Uniform random numbers are generated using the rand_unif() function. Samples from several other distributions can be generated as well, see below.

Example:

#include <stdio.h>
#include "randmt.h"

int main(void)
{
int i;
init_randmt_auto();
for (i = 0; i < 20; ++i) {
printf("%10.8f\n", rand_unif());
}
return 0;
}

This program can be compiled with GCC using the included makefile as

make -f makefile.gcc example

or with MSVC,

nmake -f makefile.vc example.exe

Pseudorandom numbers can be generated for several different distributions:

rand_unif()

continuous uniform distribution on the open interval (0,1)

rand_uint32()

32-bit unsigned integers uniformly in $$\{0,\ldots, 2^{31}-1\}$$

rand_normal()

the standard normal distribution (zero mean, unit variance)

rand_exp(mu)

exponential distribution with mean mu

rand_gamma(a, b)

Gamma distribution with shape a and scale b

rand_geometric(p)

geometric distribution

rand_poisson(mu)

Poisson distribution with mean mu

## Reentrant Versions

For use in multithreaded applications, reentrant versions of the functions are also included which have the same name suffixed with _r.
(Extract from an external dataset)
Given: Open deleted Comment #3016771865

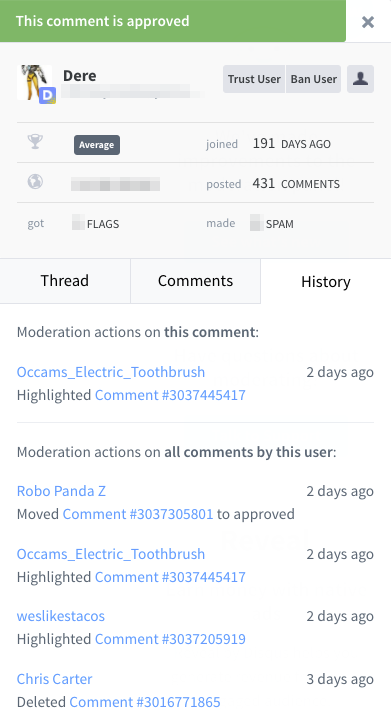Looking at the screenshot, I should pyautogui.click(x=145, y=702).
With these functions the generator state is passed using a randmt_t object, for instance as rand_unif_r(generator) or rand_exp_r(generator, mu).
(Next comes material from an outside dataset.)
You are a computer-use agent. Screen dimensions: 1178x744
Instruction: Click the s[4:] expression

A randmt_t object represents the state of an MT19937 pseudo-random number generator. Use the following functions to create, initialize, and destroy randmt_t objects:

new_randmt()

create a new randmt_t

free_randmt(generator)

free memory associated with a randmt_t

init_randmt_auto_r(generator)

initialize randmt_t with time and address

init_randmt_r(generator, seed)

initialize randmt_t with seed

## History

• This code uses the Mersenne Twister MT19937 code by Makoto Matsumoto and Takuji Nishimura (2002/1/26).
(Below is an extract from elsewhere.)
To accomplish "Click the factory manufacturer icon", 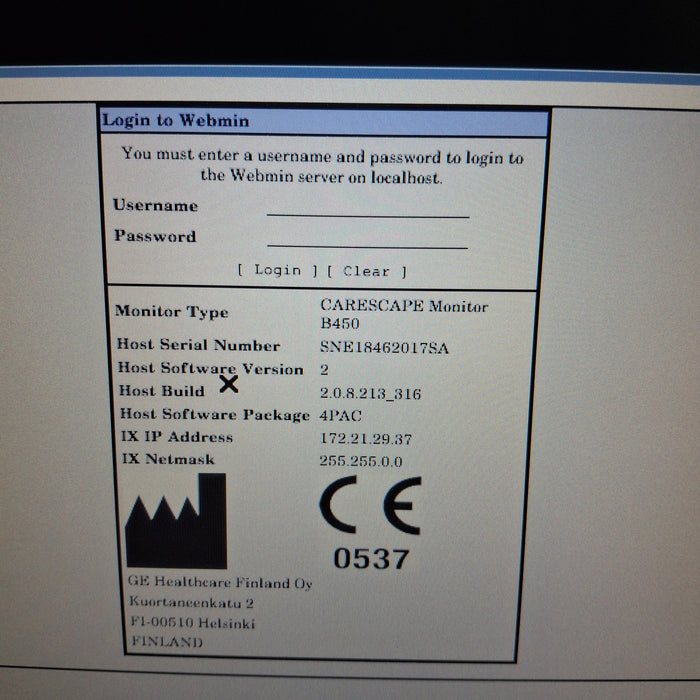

• Seiji Nishimura (2008) wrote a reentrant modification of MT19937, where a generator struct is passed to sampling functions.

• Nicolas Limare wrote a version with Doxygen documentation, simpler interface, and automatic initialization using the time.

• In the code documented here, Pascal Getreuer added samplers for normal, exponential, Gamma, geometric, and Poisson distributions and a test program.

## Test Program

To verify the distributions of the samplers, a test program is included. Compile the test program using

make -f makefile.gcc test

or with MSVC,

nmake -f makefile.vc test.exe

The test program applies the Kolmogorov–Smirnov and chi-squared tests to verify that the pseudorandom samplers produce the intended distributions. Note that the output of this program is different on each run.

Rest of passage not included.